▶ _ACTION ITEM_: Give again the lines of the data from its first line through the line with "2019. (518, 486)". Change nothing.

(Saved entries)
★ ★ ★
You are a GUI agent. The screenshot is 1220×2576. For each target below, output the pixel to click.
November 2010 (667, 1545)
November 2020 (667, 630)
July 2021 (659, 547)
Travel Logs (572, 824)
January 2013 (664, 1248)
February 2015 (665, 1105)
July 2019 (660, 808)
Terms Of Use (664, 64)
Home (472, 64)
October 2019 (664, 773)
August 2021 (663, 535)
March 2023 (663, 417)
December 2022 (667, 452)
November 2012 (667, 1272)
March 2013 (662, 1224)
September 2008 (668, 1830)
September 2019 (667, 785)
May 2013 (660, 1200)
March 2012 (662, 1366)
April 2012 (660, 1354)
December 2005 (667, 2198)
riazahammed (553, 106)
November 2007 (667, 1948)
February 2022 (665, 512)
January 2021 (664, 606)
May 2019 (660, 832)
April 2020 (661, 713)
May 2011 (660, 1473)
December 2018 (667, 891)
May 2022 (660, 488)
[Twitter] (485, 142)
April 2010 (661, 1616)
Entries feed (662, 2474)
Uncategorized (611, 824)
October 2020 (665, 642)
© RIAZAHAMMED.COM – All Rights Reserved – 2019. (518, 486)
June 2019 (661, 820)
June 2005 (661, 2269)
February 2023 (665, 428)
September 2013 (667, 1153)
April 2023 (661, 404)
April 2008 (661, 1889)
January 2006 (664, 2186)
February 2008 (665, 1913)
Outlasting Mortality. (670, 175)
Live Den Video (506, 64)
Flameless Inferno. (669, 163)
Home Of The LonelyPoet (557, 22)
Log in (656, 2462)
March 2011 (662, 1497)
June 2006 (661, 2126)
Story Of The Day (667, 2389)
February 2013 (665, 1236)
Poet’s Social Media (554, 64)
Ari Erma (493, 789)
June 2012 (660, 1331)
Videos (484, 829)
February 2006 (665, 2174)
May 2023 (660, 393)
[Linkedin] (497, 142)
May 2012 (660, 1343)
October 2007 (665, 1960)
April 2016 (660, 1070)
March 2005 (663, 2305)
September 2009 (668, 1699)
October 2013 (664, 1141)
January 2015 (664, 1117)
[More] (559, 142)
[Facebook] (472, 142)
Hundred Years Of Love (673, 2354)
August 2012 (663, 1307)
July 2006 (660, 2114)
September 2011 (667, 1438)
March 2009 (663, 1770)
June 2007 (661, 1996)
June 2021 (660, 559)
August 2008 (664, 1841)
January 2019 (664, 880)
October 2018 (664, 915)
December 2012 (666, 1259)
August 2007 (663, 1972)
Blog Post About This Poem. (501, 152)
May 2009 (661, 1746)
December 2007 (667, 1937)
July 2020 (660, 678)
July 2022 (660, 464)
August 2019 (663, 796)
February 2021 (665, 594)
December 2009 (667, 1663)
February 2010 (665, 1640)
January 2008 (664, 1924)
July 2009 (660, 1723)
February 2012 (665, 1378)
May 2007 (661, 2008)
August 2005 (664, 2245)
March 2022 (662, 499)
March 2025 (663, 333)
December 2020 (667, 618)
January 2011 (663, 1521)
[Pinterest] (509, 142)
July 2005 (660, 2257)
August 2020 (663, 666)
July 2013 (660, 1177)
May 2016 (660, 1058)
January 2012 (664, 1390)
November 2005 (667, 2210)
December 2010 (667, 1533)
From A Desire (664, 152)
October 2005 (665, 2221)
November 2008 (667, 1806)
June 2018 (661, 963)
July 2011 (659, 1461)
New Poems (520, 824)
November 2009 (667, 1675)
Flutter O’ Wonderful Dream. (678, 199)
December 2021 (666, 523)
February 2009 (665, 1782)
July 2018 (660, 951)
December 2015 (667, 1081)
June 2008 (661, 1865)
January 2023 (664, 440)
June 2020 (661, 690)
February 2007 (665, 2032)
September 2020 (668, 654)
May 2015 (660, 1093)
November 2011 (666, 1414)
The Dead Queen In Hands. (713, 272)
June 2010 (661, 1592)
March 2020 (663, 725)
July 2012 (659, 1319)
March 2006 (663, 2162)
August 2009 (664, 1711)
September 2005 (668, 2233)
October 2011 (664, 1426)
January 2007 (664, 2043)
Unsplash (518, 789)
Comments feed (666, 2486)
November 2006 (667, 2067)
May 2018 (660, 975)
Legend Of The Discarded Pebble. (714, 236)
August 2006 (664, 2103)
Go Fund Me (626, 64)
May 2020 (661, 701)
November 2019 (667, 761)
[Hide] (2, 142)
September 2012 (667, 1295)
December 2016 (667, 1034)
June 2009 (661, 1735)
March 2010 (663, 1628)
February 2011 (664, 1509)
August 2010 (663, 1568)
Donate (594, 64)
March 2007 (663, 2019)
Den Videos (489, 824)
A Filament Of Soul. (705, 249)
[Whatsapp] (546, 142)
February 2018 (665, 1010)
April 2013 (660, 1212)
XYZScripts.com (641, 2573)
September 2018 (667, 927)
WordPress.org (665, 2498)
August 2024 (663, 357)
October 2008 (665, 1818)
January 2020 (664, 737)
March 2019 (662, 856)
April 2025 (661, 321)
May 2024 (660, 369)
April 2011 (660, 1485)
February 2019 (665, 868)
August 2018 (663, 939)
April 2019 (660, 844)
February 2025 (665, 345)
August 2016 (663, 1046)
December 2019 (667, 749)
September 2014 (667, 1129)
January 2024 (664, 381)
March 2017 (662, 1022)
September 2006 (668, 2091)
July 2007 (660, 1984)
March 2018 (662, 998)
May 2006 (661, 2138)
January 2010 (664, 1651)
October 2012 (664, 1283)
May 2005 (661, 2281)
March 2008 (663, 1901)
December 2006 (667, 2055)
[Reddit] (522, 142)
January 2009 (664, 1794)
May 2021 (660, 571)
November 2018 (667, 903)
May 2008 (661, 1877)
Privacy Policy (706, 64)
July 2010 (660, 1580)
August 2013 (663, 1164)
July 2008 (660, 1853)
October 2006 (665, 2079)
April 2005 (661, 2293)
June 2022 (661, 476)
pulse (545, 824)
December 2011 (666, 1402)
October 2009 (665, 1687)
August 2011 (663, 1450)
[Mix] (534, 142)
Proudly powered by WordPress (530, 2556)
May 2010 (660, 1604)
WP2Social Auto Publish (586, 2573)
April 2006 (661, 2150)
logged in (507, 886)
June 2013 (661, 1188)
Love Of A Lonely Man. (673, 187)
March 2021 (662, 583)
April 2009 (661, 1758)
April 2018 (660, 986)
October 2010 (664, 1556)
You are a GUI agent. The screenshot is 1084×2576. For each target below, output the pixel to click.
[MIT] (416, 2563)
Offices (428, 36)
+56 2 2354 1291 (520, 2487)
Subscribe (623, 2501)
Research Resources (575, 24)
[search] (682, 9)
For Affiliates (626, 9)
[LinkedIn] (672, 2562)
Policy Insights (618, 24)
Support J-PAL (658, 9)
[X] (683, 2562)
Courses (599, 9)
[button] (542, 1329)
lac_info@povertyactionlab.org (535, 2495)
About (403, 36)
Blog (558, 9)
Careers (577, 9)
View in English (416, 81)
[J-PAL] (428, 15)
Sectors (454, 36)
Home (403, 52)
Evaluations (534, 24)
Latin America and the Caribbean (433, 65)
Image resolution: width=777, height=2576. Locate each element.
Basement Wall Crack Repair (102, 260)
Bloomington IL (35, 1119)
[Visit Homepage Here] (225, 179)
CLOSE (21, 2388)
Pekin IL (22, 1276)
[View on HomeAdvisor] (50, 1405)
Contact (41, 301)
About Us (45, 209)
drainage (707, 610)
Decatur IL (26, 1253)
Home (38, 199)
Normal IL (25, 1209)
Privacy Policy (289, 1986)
★ ★ ★
▶ _ANSWER TO THE EXERCISE_:
You are a GUI agent. The screenshot is 1220×2576. For each target below, output the pixel to click.
November 2010 (667, 1545)
November 2020 (667, 630)
July 2021 (659, 547)
Travel Logs (572, 824)
January 2013 (664, 1248)
February 2015 (665, 1105)
July 2019 (660, 808)
Terms Of Use (664, 64)
Home (472, 64)
October 2019 (664, 773)
August 2021 (663, 535)
March 2023 (663, 417)
December 2022 (667, 452)
November 2012 (667, 1272)
March 2013 (662, 1224)
September 2008 (668, 1830)
September 2019 (667, 785)
May 2013 (660, 1200)
March 2012 (662, 1366)
April 2012 (660, 1354)
December 2005 (667, 2198)
riazahammed (553, 106)
November 2007 (667, 1948)
February 2022 (665, 512)
January 2021 (664, 606)
May 2019 (660, 832)
April 2020 (661, 713)
May 2011 (660, 1473)
December 2018 (667, 891)
May 2022 (660, 488)
[Twitter] (485, 142)
April 2010 (661, 1616)
Entries feed (662, 2474)
Uncategorized (611, 824)
October 2020 (665, 642)
© RIAZAHAMMED.COM – All Rights Reserved – 2019. (518, 486)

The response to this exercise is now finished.